Hands On: Executing the MAPseq-to-ampvis2 workflow
  1. Import the MAPseq-to-ampvis2 workflow

    1. Click on galaxy-workflows-activity Workflows in the Galaxy activity bar (on the left side of the screen, or in the top menu bar of older Galaxy instances). You will see a list of all your workflows
    2. Click on galaxy-upload Import at the top-right of the screen
    3. Provide your workflow
      • Option 1: Paste the URL of the workflow into the box labelled “Archived Workflow URL”
      • Option 2: Upload the workflow file in the box labelled “Archived Workflow File”
    4. Click the Import workflow button

    Below is a short video demonstrating how to import a workflow from GitHub using this procedure:

    Video: Importing a workflow from URL

  2. Run workflow-run the workflow using the following inputs:

    • “MAPseq outputs”: Provide the OTU tables generated by MAPseq, which need to be reformatted for ampvis2
    • “Metadata”: Contextual information associated with the data from the OTU tables
    1. Click on galaxy-workflows-activity Workflows in the Galaxy activity bar (on the left side of the screen, or in the top menu bar of older Galaxy instances). At the top of the resulting page you will have the option to switch between the My workflows, Workflows shared with me and Public workflows tabs. Select the tab you want to see all workflows in that category.
    2. Click on the workflow-run Run workflow button of the workflow you would like to use
    3. Configure the workflow as needed
    4. Click the Run Workflow button at the top-right of the screen

    You may have to refresh your history to see the queued jobs

With the ampvis2 object now successfully generated, users can proceed to create a variety of informative visualizations—such as heatmaps—to explore and interpret microbial community composition, identify patterns across samples, and support further ecological or statistical analysis.
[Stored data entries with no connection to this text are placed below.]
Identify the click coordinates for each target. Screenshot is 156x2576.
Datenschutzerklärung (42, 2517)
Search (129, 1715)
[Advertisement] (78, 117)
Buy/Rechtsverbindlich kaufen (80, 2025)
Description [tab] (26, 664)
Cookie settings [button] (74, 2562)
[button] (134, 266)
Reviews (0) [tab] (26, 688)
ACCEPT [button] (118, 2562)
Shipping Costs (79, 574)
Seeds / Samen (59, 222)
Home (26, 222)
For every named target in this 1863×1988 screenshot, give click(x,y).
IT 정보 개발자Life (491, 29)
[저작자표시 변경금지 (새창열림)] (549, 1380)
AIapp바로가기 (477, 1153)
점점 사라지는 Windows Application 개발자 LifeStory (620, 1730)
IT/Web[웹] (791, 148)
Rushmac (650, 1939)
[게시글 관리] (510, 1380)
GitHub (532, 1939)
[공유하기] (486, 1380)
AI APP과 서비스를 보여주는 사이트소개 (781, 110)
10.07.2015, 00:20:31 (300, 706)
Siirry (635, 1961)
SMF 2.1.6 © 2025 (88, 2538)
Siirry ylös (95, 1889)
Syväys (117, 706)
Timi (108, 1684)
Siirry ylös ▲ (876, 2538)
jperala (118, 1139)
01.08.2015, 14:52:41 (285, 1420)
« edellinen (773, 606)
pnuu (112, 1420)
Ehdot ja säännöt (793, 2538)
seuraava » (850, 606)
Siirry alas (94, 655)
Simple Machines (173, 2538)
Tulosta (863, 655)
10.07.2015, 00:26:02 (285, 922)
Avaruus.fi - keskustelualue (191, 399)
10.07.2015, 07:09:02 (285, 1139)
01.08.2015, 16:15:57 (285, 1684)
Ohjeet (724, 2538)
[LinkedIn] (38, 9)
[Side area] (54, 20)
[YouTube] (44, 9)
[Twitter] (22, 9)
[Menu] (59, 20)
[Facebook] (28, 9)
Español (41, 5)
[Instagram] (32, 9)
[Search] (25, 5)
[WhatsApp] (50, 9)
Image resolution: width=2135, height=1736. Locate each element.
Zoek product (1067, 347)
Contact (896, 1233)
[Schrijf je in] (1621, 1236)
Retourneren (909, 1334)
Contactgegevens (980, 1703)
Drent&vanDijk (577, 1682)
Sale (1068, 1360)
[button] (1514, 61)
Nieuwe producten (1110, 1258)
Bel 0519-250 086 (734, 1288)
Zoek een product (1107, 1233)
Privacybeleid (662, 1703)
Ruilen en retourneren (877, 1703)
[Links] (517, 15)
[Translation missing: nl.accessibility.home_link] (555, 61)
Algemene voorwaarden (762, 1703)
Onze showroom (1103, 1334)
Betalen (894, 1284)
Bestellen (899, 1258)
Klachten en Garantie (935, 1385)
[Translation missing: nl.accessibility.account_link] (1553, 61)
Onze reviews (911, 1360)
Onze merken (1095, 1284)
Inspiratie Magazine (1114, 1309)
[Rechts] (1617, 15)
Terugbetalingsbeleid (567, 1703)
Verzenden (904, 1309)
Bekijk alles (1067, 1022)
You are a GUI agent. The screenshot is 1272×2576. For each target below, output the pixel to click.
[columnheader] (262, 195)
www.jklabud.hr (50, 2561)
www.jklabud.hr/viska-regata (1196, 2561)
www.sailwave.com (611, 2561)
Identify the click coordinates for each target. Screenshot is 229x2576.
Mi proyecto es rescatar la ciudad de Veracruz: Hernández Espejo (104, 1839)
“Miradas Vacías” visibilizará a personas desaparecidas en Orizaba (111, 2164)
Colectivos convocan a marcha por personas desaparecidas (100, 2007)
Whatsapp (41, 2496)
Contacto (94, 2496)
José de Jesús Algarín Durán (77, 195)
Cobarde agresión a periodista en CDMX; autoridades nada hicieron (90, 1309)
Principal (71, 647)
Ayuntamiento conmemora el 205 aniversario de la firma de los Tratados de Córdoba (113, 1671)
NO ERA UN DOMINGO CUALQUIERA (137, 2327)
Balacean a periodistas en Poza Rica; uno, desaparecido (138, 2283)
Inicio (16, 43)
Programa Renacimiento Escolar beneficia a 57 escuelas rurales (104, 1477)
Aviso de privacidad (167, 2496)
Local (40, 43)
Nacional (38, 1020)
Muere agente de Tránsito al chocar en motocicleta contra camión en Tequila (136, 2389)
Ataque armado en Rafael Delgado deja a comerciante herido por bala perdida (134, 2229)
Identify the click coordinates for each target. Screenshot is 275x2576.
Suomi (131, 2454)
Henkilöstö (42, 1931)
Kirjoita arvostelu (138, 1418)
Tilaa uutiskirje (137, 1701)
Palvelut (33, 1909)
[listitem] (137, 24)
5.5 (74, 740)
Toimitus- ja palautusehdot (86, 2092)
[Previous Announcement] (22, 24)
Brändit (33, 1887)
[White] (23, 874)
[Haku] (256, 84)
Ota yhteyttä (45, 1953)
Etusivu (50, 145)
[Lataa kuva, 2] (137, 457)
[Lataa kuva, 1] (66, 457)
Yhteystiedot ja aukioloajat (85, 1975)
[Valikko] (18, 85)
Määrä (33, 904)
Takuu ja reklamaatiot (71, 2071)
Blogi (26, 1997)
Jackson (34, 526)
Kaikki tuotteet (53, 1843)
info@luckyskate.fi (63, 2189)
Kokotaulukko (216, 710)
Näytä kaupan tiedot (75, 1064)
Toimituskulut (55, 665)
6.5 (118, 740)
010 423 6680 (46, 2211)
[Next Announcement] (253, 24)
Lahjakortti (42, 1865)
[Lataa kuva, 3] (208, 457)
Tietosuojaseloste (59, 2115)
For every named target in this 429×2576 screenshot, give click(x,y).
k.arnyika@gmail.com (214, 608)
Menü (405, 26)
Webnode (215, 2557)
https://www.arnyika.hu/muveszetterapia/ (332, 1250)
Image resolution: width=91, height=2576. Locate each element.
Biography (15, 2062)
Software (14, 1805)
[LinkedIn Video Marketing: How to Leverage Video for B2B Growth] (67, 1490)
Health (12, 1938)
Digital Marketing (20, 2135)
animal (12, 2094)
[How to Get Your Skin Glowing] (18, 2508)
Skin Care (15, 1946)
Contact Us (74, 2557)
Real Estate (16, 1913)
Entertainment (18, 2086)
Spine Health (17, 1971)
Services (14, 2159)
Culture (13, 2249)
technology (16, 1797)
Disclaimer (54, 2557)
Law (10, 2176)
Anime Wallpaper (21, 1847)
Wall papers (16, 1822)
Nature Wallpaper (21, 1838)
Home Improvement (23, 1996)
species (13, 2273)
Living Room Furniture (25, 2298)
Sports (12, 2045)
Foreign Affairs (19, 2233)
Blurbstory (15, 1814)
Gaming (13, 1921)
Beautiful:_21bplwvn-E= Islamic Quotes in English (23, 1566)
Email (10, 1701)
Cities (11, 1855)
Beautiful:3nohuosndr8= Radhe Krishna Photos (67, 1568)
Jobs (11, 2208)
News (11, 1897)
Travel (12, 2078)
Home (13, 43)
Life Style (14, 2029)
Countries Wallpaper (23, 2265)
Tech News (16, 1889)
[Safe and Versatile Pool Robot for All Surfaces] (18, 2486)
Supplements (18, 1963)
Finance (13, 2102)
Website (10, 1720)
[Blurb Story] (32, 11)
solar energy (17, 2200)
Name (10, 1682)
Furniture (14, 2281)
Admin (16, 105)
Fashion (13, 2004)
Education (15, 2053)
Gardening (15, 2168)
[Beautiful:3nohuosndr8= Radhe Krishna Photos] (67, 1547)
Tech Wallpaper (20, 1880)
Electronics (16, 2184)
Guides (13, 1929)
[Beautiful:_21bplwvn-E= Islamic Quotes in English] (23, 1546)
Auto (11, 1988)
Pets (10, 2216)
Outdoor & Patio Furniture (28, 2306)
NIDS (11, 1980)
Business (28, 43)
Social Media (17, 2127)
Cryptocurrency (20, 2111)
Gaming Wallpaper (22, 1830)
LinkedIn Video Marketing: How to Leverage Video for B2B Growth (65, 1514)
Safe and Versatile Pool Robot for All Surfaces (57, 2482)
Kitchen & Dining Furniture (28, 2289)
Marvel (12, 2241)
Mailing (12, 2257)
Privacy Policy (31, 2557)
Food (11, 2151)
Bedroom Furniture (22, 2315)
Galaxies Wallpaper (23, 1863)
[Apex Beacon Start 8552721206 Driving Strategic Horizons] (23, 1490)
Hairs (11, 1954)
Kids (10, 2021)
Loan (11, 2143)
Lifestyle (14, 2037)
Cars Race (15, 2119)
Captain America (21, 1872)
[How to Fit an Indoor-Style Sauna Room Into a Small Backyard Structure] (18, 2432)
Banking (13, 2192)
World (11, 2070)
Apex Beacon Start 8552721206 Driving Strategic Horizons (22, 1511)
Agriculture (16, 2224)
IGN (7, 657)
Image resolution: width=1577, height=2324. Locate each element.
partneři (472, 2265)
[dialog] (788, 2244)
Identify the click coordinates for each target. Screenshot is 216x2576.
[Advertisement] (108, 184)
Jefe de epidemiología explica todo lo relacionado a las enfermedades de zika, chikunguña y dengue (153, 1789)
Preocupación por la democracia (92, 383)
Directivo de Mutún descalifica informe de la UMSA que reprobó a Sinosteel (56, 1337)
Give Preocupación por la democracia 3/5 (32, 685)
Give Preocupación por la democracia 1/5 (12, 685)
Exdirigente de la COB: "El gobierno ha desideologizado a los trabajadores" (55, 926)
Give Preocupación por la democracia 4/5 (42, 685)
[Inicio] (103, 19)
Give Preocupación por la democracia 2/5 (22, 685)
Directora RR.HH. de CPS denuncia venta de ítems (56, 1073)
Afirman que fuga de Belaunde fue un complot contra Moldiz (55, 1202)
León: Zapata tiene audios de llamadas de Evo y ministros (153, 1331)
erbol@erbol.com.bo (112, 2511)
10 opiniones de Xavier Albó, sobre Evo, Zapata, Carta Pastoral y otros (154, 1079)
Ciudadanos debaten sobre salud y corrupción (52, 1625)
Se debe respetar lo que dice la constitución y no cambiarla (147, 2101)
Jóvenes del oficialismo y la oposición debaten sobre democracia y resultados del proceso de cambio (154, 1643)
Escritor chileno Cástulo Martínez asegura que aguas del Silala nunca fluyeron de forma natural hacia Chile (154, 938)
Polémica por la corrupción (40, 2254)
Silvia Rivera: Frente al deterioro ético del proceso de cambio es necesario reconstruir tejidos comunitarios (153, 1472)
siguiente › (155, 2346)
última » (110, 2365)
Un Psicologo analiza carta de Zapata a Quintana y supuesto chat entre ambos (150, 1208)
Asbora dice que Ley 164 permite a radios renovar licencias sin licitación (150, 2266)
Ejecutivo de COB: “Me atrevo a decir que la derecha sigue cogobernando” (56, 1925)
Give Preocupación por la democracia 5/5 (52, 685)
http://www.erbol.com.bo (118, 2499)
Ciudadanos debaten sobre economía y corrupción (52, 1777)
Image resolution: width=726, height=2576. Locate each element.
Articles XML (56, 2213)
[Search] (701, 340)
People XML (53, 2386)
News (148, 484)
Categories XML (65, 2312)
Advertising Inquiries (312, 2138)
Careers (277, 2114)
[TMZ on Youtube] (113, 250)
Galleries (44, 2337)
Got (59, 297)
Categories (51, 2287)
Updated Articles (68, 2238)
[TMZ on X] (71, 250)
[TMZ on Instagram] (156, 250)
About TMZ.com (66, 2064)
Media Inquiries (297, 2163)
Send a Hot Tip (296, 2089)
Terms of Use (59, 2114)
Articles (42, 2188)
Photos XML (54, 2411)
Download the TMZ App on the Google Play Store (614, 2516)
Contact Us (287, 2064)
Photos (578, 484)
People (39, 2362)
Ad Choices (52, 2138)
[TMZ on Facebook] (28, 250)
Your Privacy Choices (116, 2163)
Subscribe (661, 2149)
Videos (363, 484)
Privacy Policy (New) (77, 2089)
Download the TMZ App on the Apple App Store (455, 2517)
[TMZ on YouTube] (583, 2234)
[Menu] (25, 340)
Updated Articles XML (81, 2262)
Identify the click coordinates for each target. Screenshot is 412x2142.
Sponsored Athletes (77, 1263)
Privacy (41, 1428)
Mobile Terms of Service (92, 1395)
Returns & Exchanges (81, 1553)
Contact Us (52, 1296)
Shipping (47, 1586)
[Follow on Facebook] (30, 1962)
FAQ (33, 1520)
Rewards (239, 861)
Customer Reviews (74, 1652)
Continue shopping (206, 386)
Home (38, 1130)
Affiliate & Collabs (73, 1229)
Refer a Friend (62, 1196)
Hands On: Utilizing the ampvis2 object to generate a heatmap
  1. ampvis2 heatmap ( Galaxy version 2.8.9+galaxy1):
    • Ampvis2 RDS dataset: Choose Ampvis2 object from your history
    • The taxonomic level to aggregate the OTUs: Order
    • How to show OTUs without taxonomic information: Remove OTUs without taxonomic information
    • Select light blue for Start color for the heatmap
    • Select dark red for End color for the heatmap

Let us now take a look at the generated heatmap.

Heatmap produced by the workflow.

Question: i
  1. Which sample has the highest relative abundance of Lactobacillales?
  2. Which taxonomic order is most dominant in sample SRR1038213?
  1. Sample SRR11032276 has the highest relative abundance of Lactobacillales at 97.7%, indicating it is strongly dominated by this bacterial order.
  2. In sample SRR11038213, Tremellales is the most dominant order, with a relative abundance of 50%.

This was a brief glimpse into the capabilities of ampvis2. We encourage you to further explore the full range of features available in Ampvis2, as well as other powerful visualization tools offered on the Galaxy platform.

Conclusion

This tutorial provided a step-by-step guide to executing the different sub-workflows of the MGnify v5.0 amplicon pipeline on Galaxy. By following these steps, you should be able to process, analyze, and visualize your amplicon sequencing data efficiently.